A Albi, au printemps 2020, une histoire met la puce à l’oreille des professionnels. Une ancienne enfant placée d’à peine 18 ans appâtait des mineures d’un foyer de l’enfance par le biais de Snapchat en leur promettant « monts et merveilles ». Quatre victimes sont tombées dans ses filets. Le réseau, qui opérait dans le Tarn et la Haute-Garonne, a été démantelé par la police judiciaire et l’adolescente, incarcérée. Pour Alain, éducateur spécialisé à l’association d’éducation populaire (AEP) de La Landelle, qui regroupe plusieurs structures dont la plus grande Mecs (maison d’enfants à caractère social) du département du Tarn à Palleville, la nouvelle a été un choc : « Je me posais quelques questions sur certaines filles jusqu’à ce que, lors d’une réunion de l’ASE, un référent d’établissement nous informe de cette problématique dans le coin. Il y a tellement de difficultés déjà en protection de l’enfance que rajouter celle-là me paraissait impensable. » Surtout, il a eu le sentiment que l’information devait rester officieuse. « Le référent nous a bien spécifié qu’il nous informait “en off” », souligne-t-il.

Pour des cigarettes

Embarrassée, la protection de l’enfance l’est. D’autant qu’elle est dépassée. « On parle entre collègues et les mêmes problèmes se posent ailleurs. Quand des filles fuguent et qu’elles reviennent avec les dernières Nike, un nouveau smartphone ou encore beaucoup d’argent de poche, on sait que cela ne vient pas de leurs parents. On alerte la hiérarchie, qui nous a répondu une fois que si les filles n’étaient pas sur le trottoir, ce n’était pas de la prostitution ! Ça m’a laissé perplexe », assure Alain. Les modes opératoires empruntent effectivement d’autres formes. La jeune rabatteuse albigeoise louait des appartements via Airbnb dans lesquels ses proies vendaient leur corps. Derrière elle, des garçons de 20 à 25 ans, plus ou moins liés à des trafics de drogue, et des pratiques qui passent par les réseaux sociaux. « L’ASE doit se mettre à la page et investir davantage ces outils, insiste Simon. Grâce à eux, les jeunes savent avant nous quand il y a une place disponible dans un foyer. Ce sont des copains placés quelque part qui les informent, et après les jeunes nous demandent de les envoyer au même endroit. Tout va très vite. »
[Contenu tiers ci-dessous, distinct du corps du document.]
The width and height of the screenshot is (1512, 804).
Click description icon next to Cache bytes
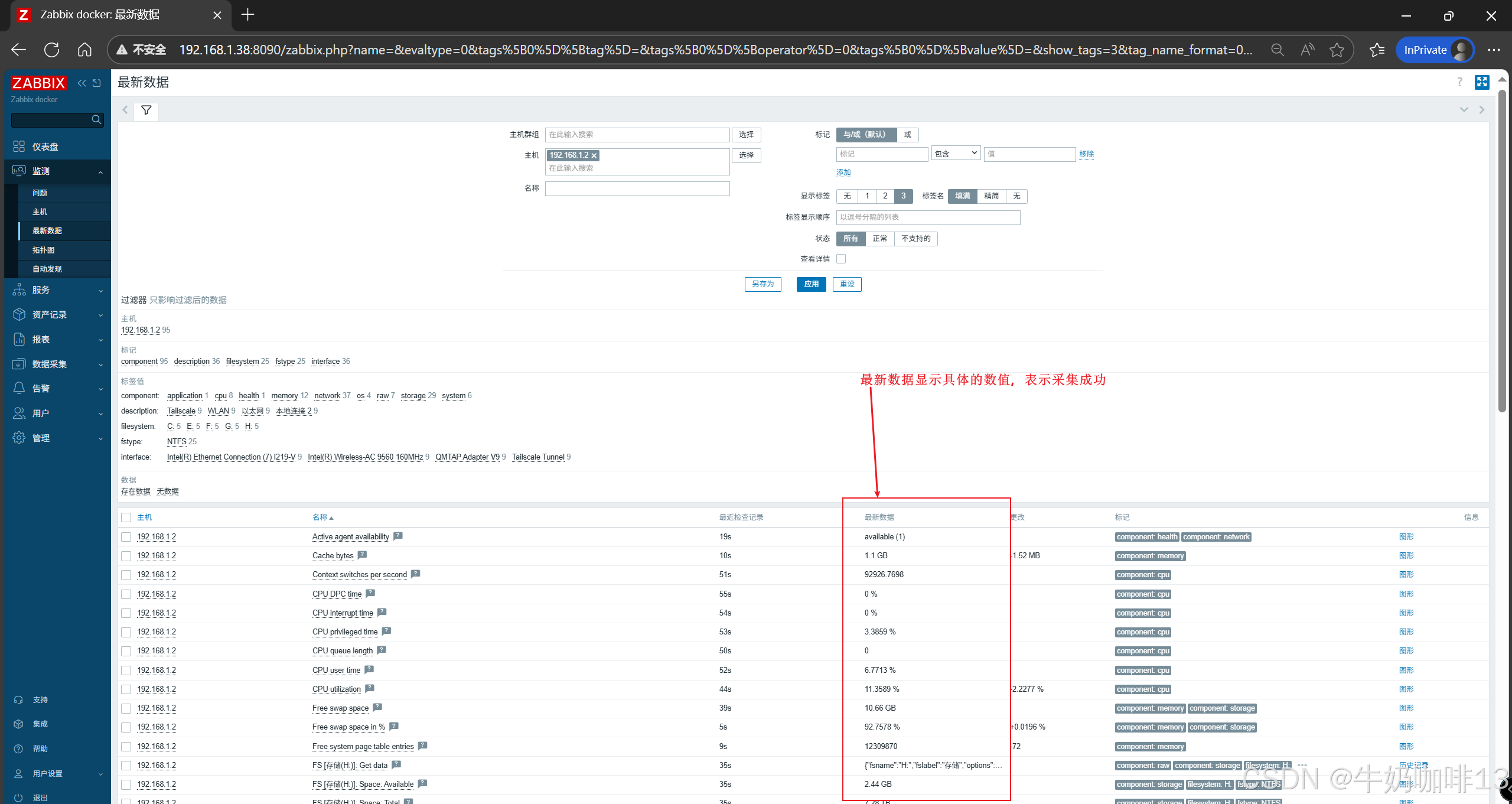pyautogui.click(x=362, y=555)
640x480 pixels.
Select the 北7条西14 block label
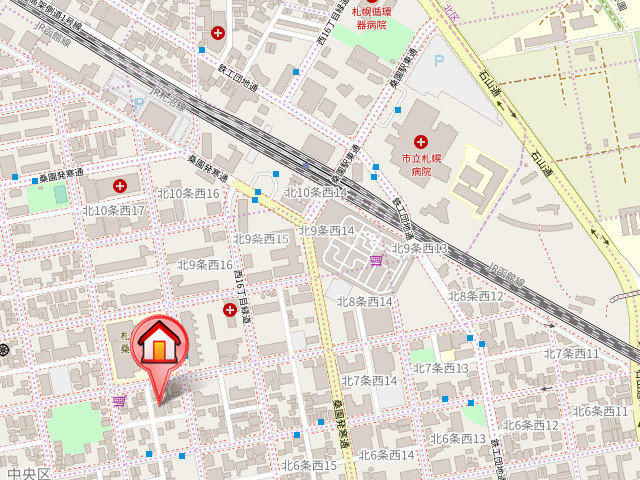point(369,380)
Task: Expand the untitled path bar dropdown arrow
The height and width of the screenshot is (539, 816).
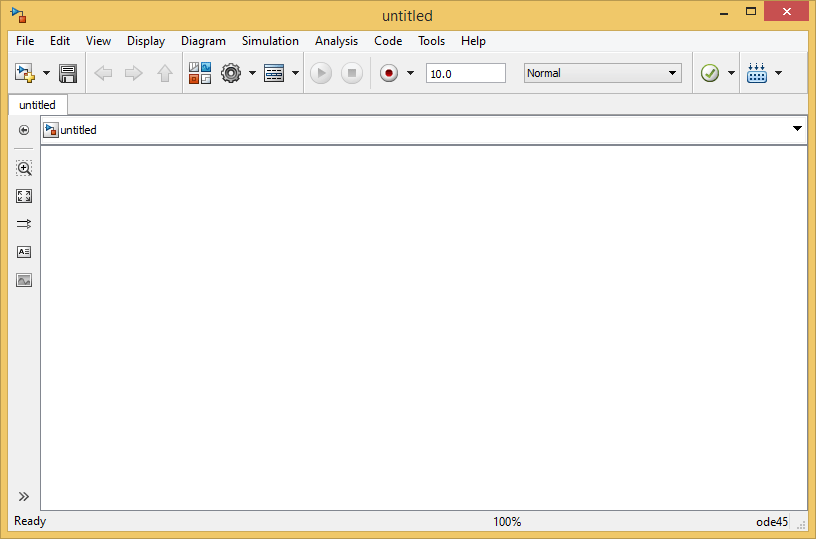Action: (797, 129)
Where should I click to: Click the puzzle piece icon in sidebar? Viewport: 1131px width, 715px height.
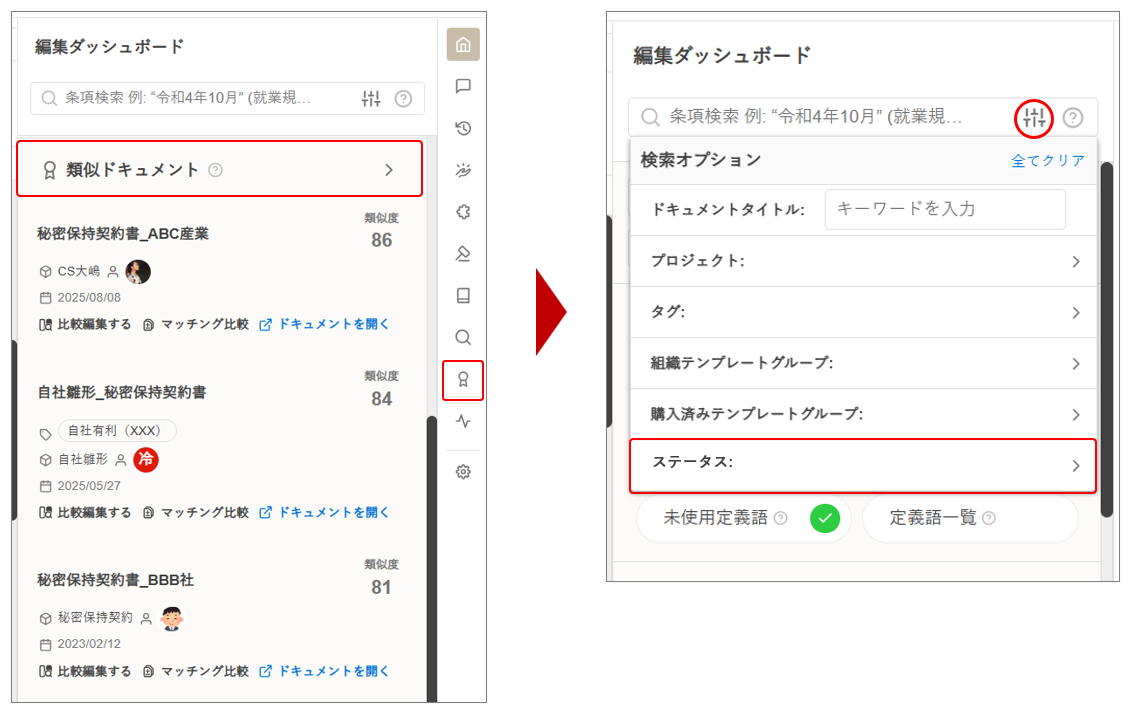[463, 212]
Il en va de même pour l’argent facile que procure la prostitution. « Les foyers de l’enfance sont des repères de gosses malheureux dont certains ont été abusés, maltraités durant leur enfance. Ils ont souvent une image dégradée d’eux-mêmes et peuvent se retrouver rapidement pris dans un engrenage de cyberpornographie », soutient Alain. D’autant que les normes sexuelles adolescentes ont changé. « J’ai suivi une petite de 13 ans prise dans un réseau de prostitution. Elle m’a dit que c’était super pour elle. Elle gagnait 100 € pour une passe, et pouvait s’acheter plein de trucs. En revanche, elle ne voulait pas que sa petite sœur vive la même chose. Elle avait donc conscience que ce n’était pas forcément bien », raconte Isabelle Carsalade, psychiatre au service éducatif et thérapeutique Set’5 de Réalmont (Tarn), qui accueille des jeunes en rupture. Et de préciser à propos de la majorité des jeunes qu’elle rencontre – et qui ne se prostituent pas – qu’ils se présentent souvent en fonction de leur identité de genre et de leur sexualité. « Ils disent : “Je suis pansexuel ou bisexuel ou transgenre ou homosexuel”, et parlent peu d’affect. Il y a quelque chose de très libéré chez eux, du style : “C’est rien, docteur, je n’ai fait que le sucer.” »

Des solutions à trouver

Il n’y a pas que les réseaux de prostitution qui inquiètent. Des adolescents en Mecs, en foyers ou dans d’autres dispositifs acceptent des relations sexuelles en échange d’une cartouche de cigarettes, d’ectasy ou de kétamine (psychotrope utilisé comme stupéfiant). « Un paquet de cigarettes coûte 10,50 € et ici, à 13 ans, ils ont 16 € par mois. Ça se passe dans les toilettes, n’importe où », affirme la thérapeute. Dans le Tarn, 95 % des situations concerneraient des filles. « Nous essayons de leur expliquer que c’est de la maltraitance. Le souci, c’est qu’elles en tirent un bénéfice immédiat. Il faut déjà qu’elles aient effectué un bout de chemin dans leur tête. Parfois, elles se sentent amoureuses. Il ne faut pas oublier que le premier trouble dont elles souffrent est justement celui du lien. On a un service concerné donc on réfléchit, mais l’ASE est assez démunie. Y compris en termes de formation des professionnels. Nous nous sommes rapprochés de l’Amicale du Nid, spécialisée dans la prostitution des mineurs, pour être plus justes dans l’accompagnement et venir en soutien aux structures », affirme Pascal Blanchon, directeur de l’AEP de La Landelle.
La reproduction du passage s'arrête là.